Ainsi, la société de consommation devient quelque peu schizophrène en souhaitant que les choses changent, sans pour autant réussir à se mettre suffisamment en mouvement pour changer radicalement ses propres comportements. On pourrait dire que le consommateur devient en cette période de crise un « consomm'penseur » plus qu'un « consomm'acteur ».

 

A l'heure actuelle, quelles sont les clés d'une communication responsable réussie ?

 

La publicité et la communication sur les produits et services ne peuvent plus se contenter de séduire et de donner envie de consommer, mais elles doivent devenir vecteurs d'informations plus ciblées, plus porteuses de sens pour le consommateur.
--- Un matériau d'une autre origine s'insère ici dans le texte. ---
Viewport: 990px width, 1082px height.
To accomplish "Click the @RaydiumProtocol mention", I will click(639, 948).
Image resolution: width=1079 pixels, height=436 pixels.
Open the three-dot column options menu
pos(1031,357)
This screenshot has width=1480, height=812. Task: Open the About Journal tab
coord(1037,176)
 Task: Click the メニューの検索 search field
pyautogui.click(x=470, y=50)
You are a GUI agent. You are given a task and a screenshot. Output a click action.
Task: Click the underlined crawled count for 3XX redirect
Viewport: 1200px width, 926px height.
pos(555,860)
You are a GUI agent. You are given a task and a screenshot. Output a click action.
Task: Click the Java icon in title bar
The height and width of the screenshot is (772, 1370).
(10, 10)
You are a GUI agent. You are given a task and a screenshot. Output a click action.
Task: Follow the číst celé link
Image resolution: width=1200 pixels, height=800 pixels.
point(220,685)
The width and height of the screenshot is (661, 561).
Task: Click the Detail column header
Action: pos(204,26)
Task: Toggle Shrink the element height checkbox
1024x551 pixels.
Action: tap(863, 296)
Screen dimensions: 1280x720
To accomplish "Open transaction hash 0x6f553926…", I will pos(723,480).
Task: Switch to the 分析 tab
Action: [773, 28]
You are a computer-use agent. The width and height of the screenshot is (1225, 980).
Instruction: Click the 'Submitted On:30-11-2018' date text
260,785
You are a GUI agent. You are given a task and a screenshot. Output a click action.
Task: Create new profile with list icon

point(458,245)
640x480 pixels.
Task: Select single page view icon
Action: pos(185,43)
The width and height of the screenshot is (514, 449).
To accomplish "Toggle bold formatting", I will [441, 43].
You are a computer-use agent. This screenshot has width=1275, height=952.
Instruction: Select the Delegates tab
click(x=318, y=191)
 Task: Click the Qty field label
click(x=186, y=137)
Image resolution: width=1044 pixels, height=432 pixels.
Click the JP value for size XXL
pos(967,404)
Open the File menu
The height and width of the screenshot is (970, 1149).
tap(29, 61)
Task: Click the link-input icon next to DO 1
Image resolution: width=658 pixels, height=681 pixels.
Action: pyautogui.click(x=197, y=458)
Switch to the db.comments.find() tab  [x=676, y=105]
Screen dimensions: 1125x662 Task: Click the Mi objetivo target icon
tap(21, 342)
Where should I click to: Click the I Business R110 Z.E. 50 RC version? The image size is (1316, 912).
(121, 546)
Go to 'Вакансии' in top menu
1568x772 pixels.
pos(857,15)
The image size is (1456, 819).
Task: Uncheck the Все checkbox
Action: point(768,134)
Ainsi, la communication responsable se doit d'informer sur les comportements et les pratiques de l'entreprise, mais aussi d'apporter des données précises et réalistes sur la traçabilité et l'impact des produits. Les différents labels développés ou exigés comme l'étiquette énergie s'étendent de plus en plus. Par ailleurs, à titre volontaire, on observe une tendance forte à communiquer sur l'impact carbone ou la provenance des produits, ainsi que sur des engagements sur le terrain, notamment dans les pays en développement producteurs des entreprises concernées.

Il est clair que ces nouvelles règles de communication demandent un réel changement de conscience et de comportements dans le mode de communication et de marketing des entreprises. Elles doivent désormais passer d'une communication corporate globalisée, porteuse d'un univers et d'une promesse, trop verticale, à une pratique nouvelle de partage d'informations plus spécifiques envers le consommateur, plus complètes et transparentes sur le produit.

En conclusion, si la prise de conscience sur le DD s'impose plus que jamais, c'est en réclamant des changements. Non pas superficiels, mais fondamentaux. Il ne s'agit plus de vendre du rêve, mais de restaurer, réinstaurer la confiance, en un mot, de redonner sa place à l'Humain et à sa relation à l'écosystème global.